The rain that morning made everything worse. Afterward, steam rose from the road that whipped by my house, from the gravel that made up my driveway, from the metal roof on my garden shed.

 

“Global warming,” Travis said, pointing at the sky that was still the gray of old ladies’ hair. Earlier, he’d driven by, seen me in the yard, sweat-ridden, pushing my rickety mower across the still-wet grass. He’d honked at me, and I’d caught a glimpse of him, the realization of who he was made me shaky with something, maybe desire, maybe a little hurt, I’m not sure.

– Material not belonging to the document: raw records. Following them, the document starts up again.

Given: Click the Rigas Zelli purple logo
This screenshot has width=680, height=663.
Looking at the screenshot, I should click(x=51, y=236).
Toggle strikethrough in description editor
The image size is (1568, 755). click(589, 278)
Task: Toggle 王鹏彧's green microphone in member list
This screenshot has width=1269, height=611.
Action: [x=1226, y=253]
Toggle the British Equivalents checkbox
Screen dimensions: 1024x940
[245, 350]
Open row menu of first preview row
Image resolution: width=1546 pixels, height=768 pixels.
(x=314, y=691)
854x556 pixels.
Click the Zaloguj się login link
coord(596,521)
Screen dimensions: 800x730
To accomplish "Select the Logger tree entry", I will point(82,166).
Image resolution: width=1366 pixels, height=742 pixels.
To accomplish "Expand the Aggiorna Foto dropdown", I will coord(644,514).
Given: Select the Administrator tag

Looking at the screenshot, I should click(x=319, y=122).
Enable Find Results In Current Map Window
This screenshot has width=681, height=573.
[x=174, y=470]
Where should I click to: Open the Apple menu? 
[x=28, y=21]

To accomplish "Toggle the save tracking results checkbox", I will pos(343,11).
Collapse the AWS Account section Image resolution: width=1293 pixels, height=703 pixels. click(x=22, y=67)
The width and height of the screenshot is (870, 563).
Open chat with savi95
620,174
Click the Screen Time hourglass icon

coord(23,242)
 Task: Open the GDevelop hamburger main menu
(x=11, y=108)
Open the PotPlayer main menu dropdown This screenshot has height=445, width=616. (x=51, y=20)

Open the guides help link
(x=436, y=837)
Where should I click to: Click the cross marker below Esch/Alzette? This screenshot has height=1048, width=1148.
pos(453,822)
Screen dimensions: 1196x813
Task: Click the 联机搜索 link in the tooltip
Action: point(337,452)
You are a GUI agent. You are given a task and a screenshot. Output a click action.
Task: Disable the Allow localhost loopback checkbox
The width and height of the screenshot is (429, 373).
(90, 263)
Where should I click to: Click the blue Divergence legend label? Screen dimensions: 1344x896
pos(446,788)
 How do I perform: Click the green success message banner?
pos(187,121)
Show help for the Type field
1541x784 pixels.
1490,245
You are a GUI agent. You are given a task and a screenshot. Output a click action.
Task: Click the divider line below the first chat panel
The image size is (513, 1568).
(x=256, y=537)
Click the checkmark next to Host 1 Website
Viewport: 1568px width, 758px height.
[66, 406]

Then, he’d gone to the Quickie Pickie and come back with a six pack and a smile. Now, I was sitting on my screened-in porch with him, remembering a trip we’d taken back when we’d snuck out of our mamas’ houses. On that trip to Tennessee, a different kind of heat that had risen, had traveled through me, had made us both forget our manners for an entire weekend.

 

I turned the longneck up, drank the bitter beer, and said, “It’s August in Arkansas. Nothing global about it. It gets hot, cold air rolls in, the thunder rolls.” I didn’t know a thimbleful of facts about climate change, but something made me want to poke at Travis, made me want to see the color rise to his cheeks and watch his brow furrow. Water beaded on the outside of the amber bottle. I drank, then held the bottle against my cheek, the shock of cold slowing down my racing heart for a second.

 

Travis looked away, disgruntled maybe, I don’t know. He had blond hair and blond eyelashes. He had gladiator arms and farm-hand thighs that strained against the fabric of his jeans. “I didn’t stop by to argue with you, Twyla,” he said, and then looked at me. He leaned back in the wicker rocker, and the chair creaked. “You still think about Memphis?” he asked.

 

There were puddles in my yard, and in those puddles, newly cut blades of grass gathered in odd patterns that reminded me of woven baskets. “No,” I said, “I do not,” and Travis smiled at me, showed his teeth, straight as soldiers in a row, perfect.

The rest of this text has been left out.